Suffering and pain,Job endured more than anyone I know. Loss of loved ones, physical ailments, loss of all he worked hard for is just naming a few of what he endured. To make matters worse when he needed to be supported and loved the most his closest friends and family turned on him. They said hateful things
“How long will you torment me and break me in pieces with words?”
Job 19:2
“My relatives have failed me,
my close friends have forgotten me.” Job 19:14
Here online I’m in a group for moms who have kids with special needs. I have an adopted daughter who has disabilities. I’ve heard the things people say to them. One parent of an autistic child’s sister asked to pray to cast out what she thought was a demon. The group responded in rage saying the demon of ignorance needed to be cast out of the sister! Parenting a child with special needs is a marathon. There’s something difficult each and every day.

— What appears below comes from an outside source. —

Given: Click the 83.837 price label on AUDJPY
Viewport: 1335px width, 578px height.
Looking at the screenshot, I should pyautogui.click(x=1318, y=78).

These parents need loving support, not criticism. Job didn’t walk this road but this is a suffering many know in this day. Suffering because you love your child and want them to be included but people don’t understand.
Onlookers observe and try to make sense of our lives. In their own process of evaluating judgment comes. This is what happened to Job and it still goes on today.

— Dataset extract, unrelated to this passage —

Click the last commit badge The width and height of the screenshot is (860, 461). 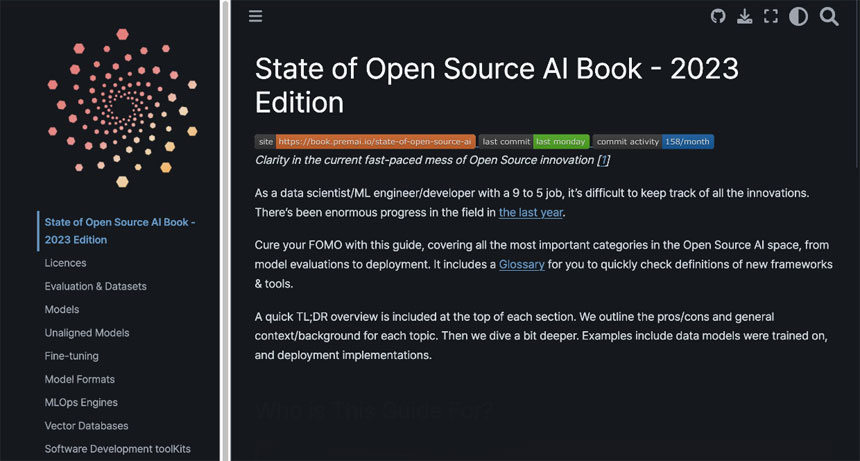click(533, 141)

People didn’t understand Job. They didn’t understand God. Job didn’t even understand but he knew one thing that he declared in verse 25: my redeemer lives! Job knows God will reign in the end. I honestly don’t even know how people endure suffering without God. I press on because I know this won’t be forever. This too shall pass.

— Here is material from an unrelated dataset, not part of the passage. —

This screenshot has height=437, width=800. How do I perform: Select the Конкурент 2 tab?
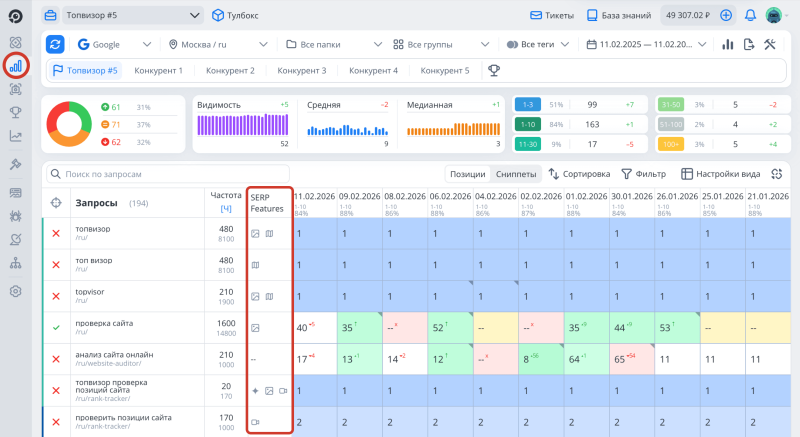pyautogui.click(x=230, y=71)
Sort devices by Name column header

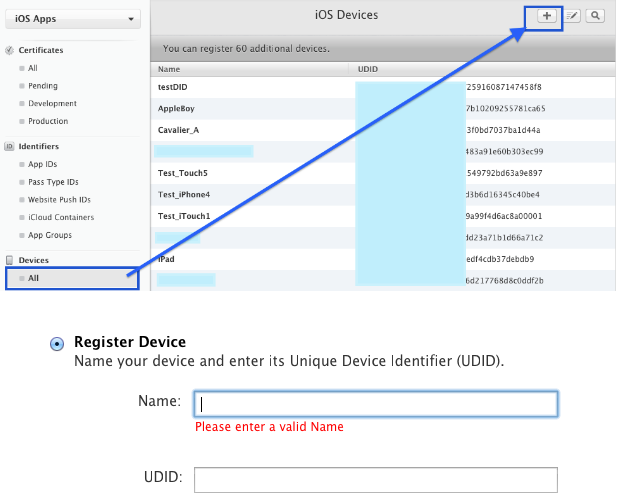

I do what’s right for my child and my family no matter what others say or think. My declaration for today is it matters most what God thinks. This is how Job endured. This is how I can endure when trouble comes whether it be surgery, hurtful words, or death. I’m not responsible for the actions of others but I can certainly control my reaction to anything that comes. When we find a supportive person we need to remember that’s a gem to be cherished. Job didn’t have any, not even one! God can fill that place and see us through. I’m grateful to have many to talk to and many who care. Job made it and so can we. Press on today my friend whatever your suffering may be. You can do it.